All the characters, as with the other characters in Autumn and Winter are such a joy to read. Florence, even though Richard is the central character, for me is the star of the book, sensational.

This is a book about politics, with politics seeping into just about every story, but the way Smith has written this novel, you never notice, you are more focussed on the personal level of the current story, and there are some good ones. I particularly like the one about the tribe who sacrifice a young virgin each year to compel the gods to start the new cycle of life. Hints of feminism, as the girl refuses to be sacrificed. Why does the sacrifice have to be a woman? It could easily be argued that a man could be sacrificed in place. A man’s seed starts the cycle of life as well. There is also a reference to a movie where the male star is remembered but nobody remembers the female lead.

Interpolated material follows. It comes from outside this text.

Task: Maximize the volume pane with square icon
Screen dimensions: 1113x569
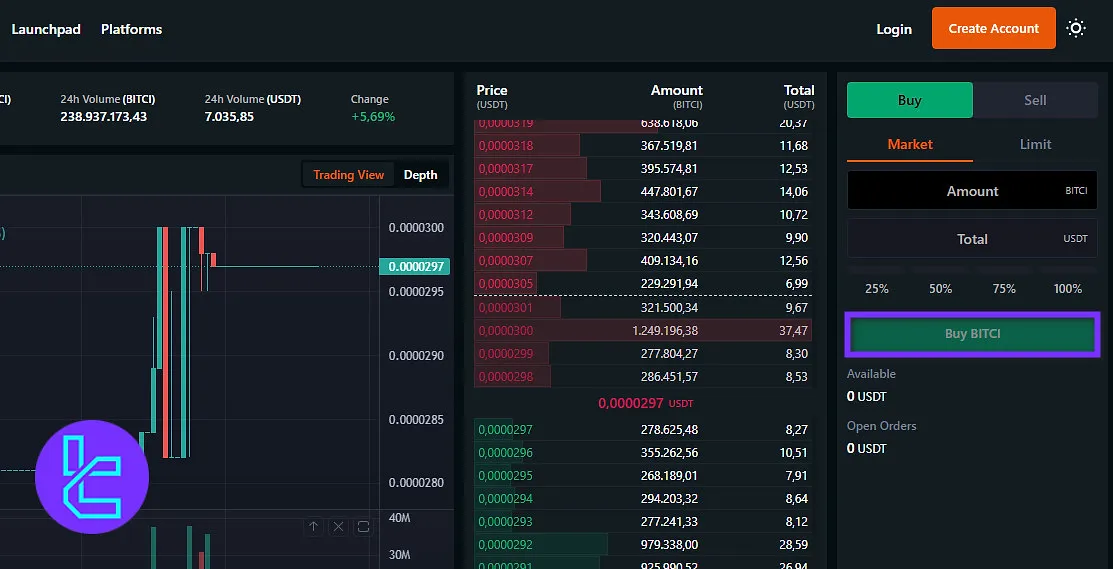Action: tap(363, 527)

Smith masterfully fits so much into this amazing novel. There is a short chapter in there devoted to online bullying which Smith just throws in there and pulls it off I might add. I admit that there are parts that I have not grasped completely but will be more than happy to return to it again to try to glean a deeper understanding.

Favourite book this year easily. 5 stars.



Ali Smith is a writer, born in Inverness, Scotland, to working-class parents. She was raised in a council house in Inverness and now lives in Cambridge. She studied at Aberdeen, and then at Cambridge, for a Ph.D. that was never finished. In a 2004 interview with writing magazine Mslexia, she talked briefly about the difficulty of becoming ill with chronic fatigue syndrome for a year and how it forced her to give up her job as a lecturer at University of Strathclyde to focus on what she really wanted to do: writing. She has been with her partner Sarah Wood for 17 years and dedicates all her books to her.